### Request 1
In the Aya 23 overview, in which two parameter sizes was the model released?

### Passage given
::::::::

Cohere for AI announced Aya 23, a family of large language models focusing on multilingual capabilities based on 23 languages. Aya 23 model was released in 2 variants by Cohere – Aya 23 8B and 35B. Aya 23 model family is primarily based on Cohere’s Command models, which are pre-trained using a data mixture comprising 23 languages, and Aya multilingual instruction style collection.
Table of Content
- Overview of Aya 23 and its Significance in Multilinguality
- Aya Family of Models
- Benchmark Results
Overview of Aya 23 and its Significance in Multilinguality
Aya 23 is a SOTA expansion based on the Aya 101 model. Aya 23’s variants – 8B and 35B parameter sizes, outperform previous multilingual language models such as Aya 101, Gemma, Mistral and Mixtral based on an extensive range of discriminative and generative tasks. Cohere4AI released the open weights for both 8B and 35B Aya 23 models on Hugging Face for experimentation, research and audit (https://huggingface.co/spaces/CohereForAI/aya-23?ref=cohere-ai.ghost.io).

::::::::

Collected data entries
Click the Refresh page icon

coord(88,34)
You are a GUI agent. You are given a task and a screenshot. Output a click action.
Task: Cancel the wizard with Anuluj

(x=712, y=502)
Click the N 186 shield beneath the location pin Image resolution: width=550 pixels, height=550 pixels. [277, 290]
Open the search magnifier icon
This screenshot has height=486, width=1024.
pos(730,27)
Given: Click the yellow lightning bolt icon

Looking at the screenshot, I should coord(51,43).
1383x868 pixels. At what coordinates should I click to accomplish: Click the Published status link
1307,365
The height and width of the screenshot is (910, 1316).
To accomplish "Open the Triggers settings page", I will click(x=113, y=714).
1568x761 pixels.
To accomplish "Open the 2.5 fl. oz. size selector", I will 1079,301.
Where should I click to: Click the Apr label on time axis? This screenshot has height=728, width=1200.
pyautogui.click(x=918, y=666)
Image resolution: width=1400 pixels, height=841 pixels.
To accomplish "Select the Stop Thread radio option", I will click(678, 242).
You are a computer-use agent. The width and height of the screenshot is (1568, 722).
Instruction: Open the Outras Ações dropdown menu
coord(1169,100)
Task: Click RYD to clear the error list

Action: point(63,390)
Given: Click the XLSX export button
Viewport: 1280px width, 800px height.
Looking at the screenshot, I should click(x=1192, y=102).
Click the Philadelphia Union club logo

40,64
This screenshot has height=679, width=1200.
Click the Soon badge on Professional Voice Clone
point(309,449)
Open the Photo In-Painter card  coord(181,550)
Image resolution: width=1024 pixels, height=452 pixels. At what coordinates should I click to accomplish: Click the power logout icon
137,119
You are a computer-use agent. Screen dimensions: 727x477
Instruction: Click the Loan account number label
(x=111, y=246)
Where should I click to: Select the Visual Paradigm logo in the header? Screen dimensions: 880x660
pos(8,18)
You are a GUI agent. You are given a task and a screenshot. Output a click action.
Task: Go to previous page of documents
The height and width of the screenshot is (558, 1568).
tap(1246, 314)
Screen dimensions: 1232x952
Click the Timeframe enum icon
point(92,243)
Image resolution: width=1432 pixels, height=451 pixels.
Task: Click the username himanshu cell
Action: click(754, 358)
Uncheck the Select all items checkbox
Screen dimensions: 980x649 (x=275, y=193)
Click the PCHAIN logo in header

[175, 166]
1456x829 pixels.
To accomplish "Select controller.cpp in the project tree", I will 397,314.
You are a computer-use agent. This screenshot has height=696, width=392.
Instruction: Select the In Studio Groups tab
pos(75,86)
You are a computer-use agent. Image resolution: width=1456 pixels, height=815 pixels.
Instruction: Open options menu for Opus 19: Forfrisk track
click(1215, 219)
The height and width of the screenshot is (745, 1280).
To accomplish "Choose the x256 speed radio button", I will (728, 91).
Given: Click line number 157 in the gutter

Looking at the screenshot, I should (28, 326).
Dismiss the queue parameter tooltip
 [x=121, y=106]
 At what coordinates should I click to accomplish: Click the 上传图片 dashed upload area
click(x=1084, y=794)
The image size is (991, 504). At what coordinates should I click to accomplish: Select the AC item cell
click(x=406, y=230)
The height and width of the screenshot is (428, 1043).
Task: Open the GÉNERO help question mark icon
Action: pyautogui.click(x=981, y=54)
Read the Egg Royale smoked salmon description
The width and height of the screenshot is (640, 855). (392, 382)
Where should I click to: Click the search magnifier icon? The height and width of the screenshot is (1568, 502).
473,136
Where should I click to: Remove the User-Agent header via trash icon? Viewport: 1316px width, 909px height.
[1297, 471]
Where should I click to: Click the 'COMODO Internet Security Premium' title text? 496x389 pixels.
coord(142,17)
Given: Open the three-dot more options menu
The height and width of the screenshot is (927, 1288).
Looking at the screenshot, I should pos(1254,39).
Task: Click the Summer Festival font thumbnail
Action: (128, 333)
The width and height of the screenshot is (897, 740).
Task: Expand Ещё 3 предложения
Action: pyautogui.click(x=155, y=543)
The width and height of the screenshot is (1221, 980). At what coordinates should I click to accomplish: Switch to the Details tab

::::::::

### Request 2
Rewrite the records starting at the line containing "Read the Egg Royale smoked salmon description" and ending at the line containing "coord(142,17)", with every "Where should I click to" changed to "Which point should I click to" and all else left unchanged.

### Task answer 1
8B and 35B.

### Task answer 2
Read the Egg Royale smoked salmon description
The width and height of the screenshot is (640, 855). (392, 382)
Which point should I click to: Click the search magnifier icon? The height and width of the screenshot is (1568, 502).
473,136
Which point should I click to: Remove the User-Agent header via trash icon? Viewport: 1316px width, 909px height.
[1297, 471]
Which point should I click to: Click the 'COMODO Internet Security Premium' title text? 496x389 pixels.
coord(142,17)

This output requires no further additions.